Burke’s statement is interesting; I had never thought of it in the sense of blaming the victim – yet now you’ve pointed it out, I can see how that might play out.
From the “victim’s” POV: The evil-vs-good, them-vs-us scenario is rampant today at local, national, and international levels; in political, social, business, environmental, “gender”, racist, and elitist circles; and from many spheres of influence, including social media. Everyone considers him/herself the good guy, a “victim” of any adverse opinion, and totally NOT responsible. “We” are right, and “you” are the cause of the mess we’re in. And Freedom Be Damned…
“To imply that we, not the actual perpetrators of tyranny, bear primary responsibility for the loss of liberty is nothing more than a sophisticated form of bad old psychological guilt tripping.”
This is what I dislike so intensely about many Constitutionalists. “The Constitution is good enough, it is our fault for allowing government to ignore it.” How is something that happened more than a hundred years before I was born my fault? How could I have stopped it? Or how could anyone even back then have done so? Did the Constitution make it legal to hang any politician who overstepped? No. You had to beg the bully to stop bullying because “See, it says here in the Constitution that you aren’t allowed to do that!” How well has that ever worked?
Yes, my own life is my fault (or credit). My choices, my reactions. Sure, there’s a bit of randomness and “luck” involved but not enough to obsess over.
One of the phrases in that link, I’ve seen it used in a context that makes sense. The “Rule of Thumb” is used to gauge the ripeness of certain fruits or vegetables. Gourds and winter squash are the most common ones it’s used for. The rule is that they’re ready to pick when the skin is so tough that you can’t pierce it easily with your thumbnail. After a while, you get to where you can tell by touch, and don’t have to actually use your thumbnail anymore.
Liberty or death!
If you really believed that in today’s world you most likely would be seeing your maker very soon thereafter methinks. It’s a flag of last resort kinda like a black flag.
No one of us can save the world (can even a group of us?), but living a good life as best one can while you are in this world IMHO that is something a person can do to the best of their limited ability.
Claire. Your posts have become infrequent, but more in depth. I like it. I’ll need to read this one a few more times.
Breakfast is the most important meal of the day, for one simple reason. It is the one meal your guaranteed to eat if you take the time to eat it. Once you leave the house (especially for someone who travels for work) you have no idea what awaits you. Bush pilot rule #1 – Always eat a good breakfast. It might be the only meal you see for a long time!
Claire:
A thoughtful post. And I do agree with maDDtraPPer, better fewer but more in depth. Shallow stuff is everywhere.
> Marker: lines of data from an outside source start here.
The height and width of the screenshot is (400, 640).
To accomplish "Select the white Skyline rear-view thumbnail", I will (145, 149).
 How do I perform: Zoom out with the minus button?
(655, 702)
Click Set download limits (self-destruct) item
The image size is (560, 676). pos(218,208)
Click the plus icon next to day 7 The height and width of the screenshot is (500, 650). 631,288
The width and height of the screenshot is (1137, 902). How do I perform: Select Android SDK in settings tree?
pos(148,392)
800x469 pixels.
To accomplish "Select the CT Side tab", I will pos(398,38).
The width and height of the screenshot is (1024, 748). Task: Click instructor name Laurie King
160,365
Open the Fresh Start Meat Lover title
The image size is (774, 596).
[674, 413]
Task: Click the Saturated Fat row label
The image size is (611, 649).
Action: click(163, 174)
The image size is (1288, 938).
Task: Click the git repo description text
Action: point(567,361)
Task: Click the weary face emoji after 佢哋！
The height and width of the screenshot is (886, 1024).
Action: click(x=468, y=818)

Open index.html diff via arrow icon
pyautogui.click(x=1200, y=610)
On the victim blaming business (Burke’s quote) you make some good points, however, there are some things that are not our fault but are nonetheless our problem.
The flatter the plate, the fewer the soup!
Tyranny is like a hydra.
Boy, is that one true. I know, from personal experience, that you can do battle with one head while others grow and come around to bite you in the behind.
Taxation is theft.
Hah! Freedom soundbites, one of my specialties. Here’s two of my favorites.
“Government is not your friend.”
“Words matter. Actions matter more. Intentions don’t.”
Bravo! Great post! That’s sure one way to skin a cat!
. . .And my Dad’s advice about my bad marriage: “You made your bed, now lie in it.”
Nicely stated, CW.
It was Kafka who told us that breakfast was the most important meal of the day. The sentiment is expressed by the father of the chap who turns into a giant cockroach, if I remember correctly. If it’ll keep you from turning into a huge bug, that’s important.
“turning into a huge bug”
I hate it when that happens.
Per wikipedia’s page on “rule of thumb”:
“There was a common belief in parts of the United States that a man was permitted to beat his wife with a stick no wider than his thumb; however, this belief was not connected with the phrase rule of thumb until the 1970s.”
There’s a lot more there, but this is what I had always heard… Growing up in the 70’s, lol.